COLUMBIA, S.C. — A leading Democratic congressional candidate in South Carolina's 5th District said Wednesday that he's staying in the race despite calls from party leaders to quit over decades-old domestic violence.
In a video posted to his campaign Facebook page, Archie Parnell admitted that he hit his ex-wife 45 years ago and apologized for not disclosing that detail of his divorce to voters and his staff. Last month, the head of the South Carolina Democratic Party called on Parnell to withdraw after The Post and Courier of Charleston obtained divorce records in which Parnell's ex-wife said that he shattered a glass door with a tire iron and beat her in 1973.
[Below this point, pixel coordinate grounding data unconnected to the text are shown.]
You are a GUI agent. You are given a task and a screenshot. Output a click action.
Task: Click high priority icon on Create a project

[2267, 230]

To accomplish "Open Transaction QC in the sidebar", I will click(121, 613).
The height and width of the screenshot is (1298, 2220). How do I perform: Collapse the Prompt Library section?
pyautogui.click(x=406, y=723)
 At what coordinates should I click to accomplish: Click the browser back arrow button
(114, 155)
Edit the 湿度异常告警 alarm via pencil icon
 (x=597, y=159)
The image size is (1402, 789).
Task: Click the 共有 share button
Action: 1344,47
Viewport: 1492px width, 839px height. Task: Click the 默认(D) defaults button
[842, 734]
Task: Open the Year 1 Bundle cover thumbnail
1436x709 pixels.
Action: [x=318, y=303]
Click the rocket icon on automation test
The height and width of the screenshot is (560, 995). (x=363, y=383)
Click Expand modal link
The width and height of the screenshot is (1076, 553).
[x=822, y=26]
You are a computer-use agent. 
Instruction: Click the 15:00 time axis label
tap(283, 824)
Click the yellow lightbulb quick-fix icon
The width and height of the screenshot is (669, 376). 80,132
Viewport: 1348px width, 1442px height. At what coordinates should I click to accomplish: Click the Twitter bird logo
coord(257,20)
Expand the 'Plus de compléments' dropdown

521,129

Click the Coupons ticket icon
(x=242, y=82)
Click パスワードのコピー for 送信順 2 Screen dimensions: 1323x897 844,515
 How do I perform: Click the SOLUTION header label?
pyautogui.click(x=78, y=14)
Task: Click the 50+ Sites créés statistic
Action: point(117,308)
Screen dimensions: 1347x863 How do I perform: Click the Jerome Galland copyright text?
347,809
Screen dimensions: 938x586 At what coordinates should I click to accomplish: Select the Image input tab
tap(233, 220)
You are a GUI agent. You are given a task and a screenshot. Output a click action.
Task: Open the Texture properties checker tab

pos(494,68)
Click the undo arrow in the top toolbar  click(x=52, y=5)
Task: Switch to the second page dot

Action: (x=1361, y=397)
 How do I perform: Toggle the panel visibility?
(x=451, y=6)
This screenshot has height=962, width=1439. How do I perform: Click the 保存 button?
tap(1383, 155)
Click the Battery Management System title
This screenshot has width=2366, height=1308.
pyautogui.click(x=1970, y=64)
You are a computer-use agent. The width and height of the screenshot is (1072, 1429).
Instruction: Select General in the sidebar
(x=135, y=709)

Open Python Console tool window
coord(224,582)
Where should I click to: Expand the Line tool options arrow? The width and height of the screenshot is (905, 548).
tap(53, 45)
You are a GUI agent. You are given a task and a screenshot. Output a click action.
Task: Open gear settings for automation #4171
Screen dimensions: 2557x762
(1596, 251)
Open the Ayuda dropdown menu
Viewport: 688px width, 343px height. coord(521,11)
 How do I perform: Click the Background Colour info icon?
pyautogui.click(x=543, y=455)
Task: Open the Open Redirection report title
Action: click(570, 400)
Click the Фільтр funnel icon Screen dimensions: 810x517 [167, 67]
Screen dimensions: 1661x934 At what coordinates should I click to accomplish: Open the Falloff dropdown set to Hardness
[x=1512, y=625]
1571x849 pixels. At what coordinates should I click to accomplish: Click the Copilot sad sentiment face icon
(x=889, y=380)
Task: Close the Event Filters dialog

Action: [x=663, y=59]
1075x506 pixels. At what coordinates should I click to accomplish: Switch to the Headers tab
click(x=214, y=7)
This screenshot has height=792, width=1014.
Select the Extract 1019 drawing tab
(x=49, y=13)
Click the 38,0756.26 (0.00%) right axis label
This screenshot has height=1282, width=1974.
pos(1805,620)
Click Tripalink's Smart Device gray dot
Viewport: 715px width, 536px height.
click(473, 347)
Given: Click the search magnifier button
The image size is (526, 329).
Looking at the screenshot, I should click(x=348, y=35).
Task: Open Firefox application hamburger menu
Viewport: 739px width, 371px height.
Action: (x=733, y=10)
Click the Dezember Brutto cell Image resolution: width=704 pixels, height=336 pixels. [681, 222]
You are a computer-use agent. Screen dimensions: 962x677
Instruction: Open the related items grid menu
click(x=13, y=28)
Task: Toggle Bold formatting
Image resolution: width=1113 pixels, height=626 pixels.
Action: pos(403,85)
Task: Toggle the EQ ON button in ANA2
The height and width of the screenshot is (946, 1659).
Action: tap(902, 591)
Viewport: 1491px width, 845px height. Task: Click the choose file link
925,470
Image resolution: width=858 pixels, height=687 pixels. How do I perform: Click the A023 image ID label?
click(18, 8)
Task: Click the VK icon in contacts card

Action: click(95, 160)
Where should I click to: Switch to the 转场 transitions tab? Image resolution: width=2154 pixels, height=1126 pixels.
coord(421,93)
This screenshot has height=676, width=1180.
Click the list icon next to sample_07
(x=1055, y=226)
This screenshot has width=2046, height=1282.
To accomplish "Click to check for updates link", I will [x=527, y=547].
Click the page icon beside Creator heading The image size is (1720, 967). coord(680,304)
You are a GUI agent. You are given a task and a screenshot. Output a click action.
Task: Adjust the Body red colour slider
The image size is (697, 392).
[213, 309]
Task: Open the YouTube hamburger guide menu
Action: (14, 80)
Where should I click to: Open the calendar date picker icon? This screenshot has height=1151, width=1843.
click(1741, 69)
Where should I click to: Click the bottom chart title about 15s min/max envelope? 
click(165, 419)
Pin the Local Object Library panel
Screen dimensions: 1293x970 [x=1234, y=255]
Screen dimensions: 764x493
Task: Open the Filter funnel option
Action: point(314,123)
Parnell told the paper that his behavior was "inexcusable, wrong and downright embarrassing." In Wednesday's video, the candidate said that he should have been upfront about the situation from the beginning.
"I want you to know I apologized and asked for forgiveness from my ex-wife, and I ask for forgiveness from God," Parnell said. "I have apologized to my wife Sarah and our two daughters for the suffering caused them by recent publicity of what I did terribly wrong long ago."
Parnell narrowly lost last year's special election to Republican Ralph Norman. Parnell received 48 percent of the vote in the 5th District, which spans 11 mostly rural counties as it stretches north from Columbia, through Charlotte suburbs and then west to pick up more rural areas. It had been in Democratic hands for more than 100 years until state Republicans redrew the map, changing the boundaries to draw it more safely under their party's control. Republican Mick Mulvaney won the seat in 2010, defeating longtime Democratic U.S. Rep. John Spratt.
In the video, Parnell goes on to apologize to donors, volunteers and campaign employees for not being honest about his past. Parnell's staff left his campaign in droves, his website disappeared, and his Twitter account went dormant following the abuse reports. Wednesday's video was his first appearance on social media in nearly a month.
Even if Parnell had opted to withdraw from the race, it's too late for his name to be removed from ballots. South Carolina's primary elections are next week, and three other Democrats are seeking their party's nomination in the 5th District.
Aside from that, Parnell said quitting the race would send a negative message to anyone who has also made mistakes in their past.
"If I withdraw, I would not be fully facing my past. If I withdraw, I would be telling anyone who makes a terrible mistake that that one terrible mistake will define them for the rest of their lives," Parnell said. "I know what I did 45 years ago was horribly wrong; I am not that same person now. My name is on the ballot and the voters of the 5th district should decide the outcome of this election."